• EXTRAIT CITÉ:
+ + + + +

Un film, même en UHD (et bon, sur l’écran d’un iPad, on peut discuter du réel intérêt de la chose), c’est 3 à 8Go: tu bosses pour Première Magazine 



gwen a dit:


> En fait, la question est surtout de savoir à quoi va servir cet iPad pour juger de la capacité nécessaire.


Oui mais c’est toujours compliqué à priori, surtout que parfois nouveau matériel rime avec nouveaux usages et donc nouveaux besoins, et donc difficulté à évaluer ce besoin.
C’est pour ça que je n’ai jamais voulu avoir une voiture en LLD: je suis bien incapable de dire à l’avance combien de kilomètres je vais faire!

En tout cas il vaut mieux toujours prendre la capacité supérieure à ce qu’on pense, d’autant que les extensions mémoire ne sont pas la panacée sur iOS (le clefs Lightning, non merci!).


----------



## Gwen (9 Novembre 2018)

Je fais régulièrement des allez retour avec les USA et c’est 10 heures de vol. Du coup, j’aime bien avoir pas mal de séries TV et de films sur mon iPad.

+ + + + +

• DONNÉES FOURNIES:
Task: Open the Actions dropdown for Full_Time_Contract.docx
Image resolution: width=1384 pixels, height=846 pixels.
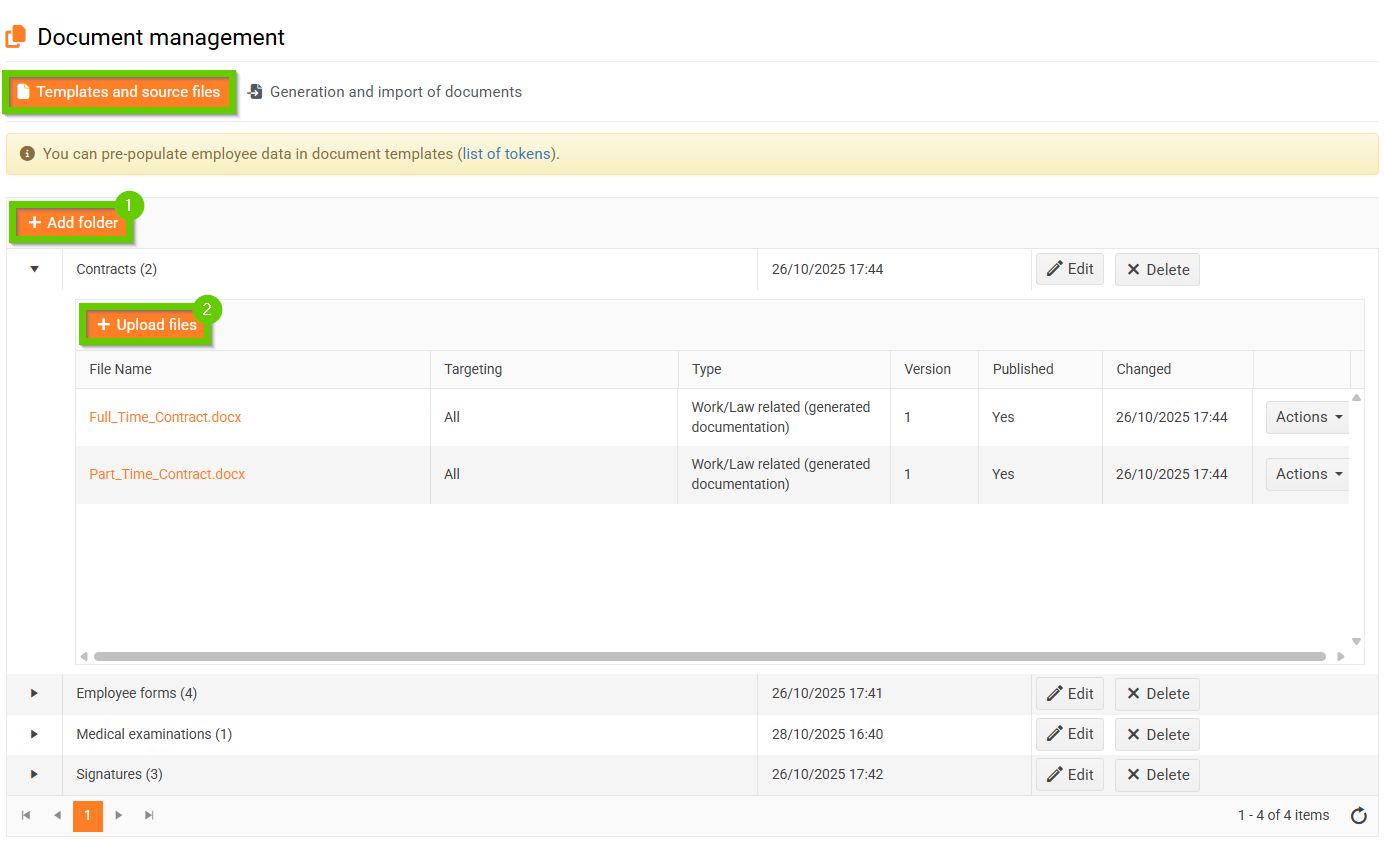Action: click(1309, 417)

+ + + + +

• TÂCHES À RÉALISER:
1. D'après l'extrait sur la capacité de stockage de l'iPad, combien d'espace occupe un film, même en UHD ?
2. Poursuivez l'extrait sur la capacité de stockage de l'iPad à partir de sa dernière phrase.

• RÉPONSES PAR TÂCHE:
1. Un film, même en UHD, occupe de 3 à 8 Go.

2.
Et mon iPad pro 256 Go a déjà montré ses limites en termes de capacité. Car je n’ai pas que des films sur celui-ci. J’ai également de la musique (rien pour Halloween, j’avais 6 playlistes avec des milliers de chansons). Et c’est sans compter tous les documents que je trimbale avec moi, les centaines de BD que j’ai en permanences sur mon iPad, les dizaines de manuels de référence que je garde toujours avec moi pour le travail, les dessins et retouche photo que je fais et qui sont assez lourds. Bref, si j’avais les sous et si je n’avais pas déjà un iPad pro j’aurais immédiatement commandé cette nouvelle version avec la capacité maximum. Mais là, j’ai décidé d’attendre la V2 du produit, les V1 d’Apple étant souvent remplis de défauts.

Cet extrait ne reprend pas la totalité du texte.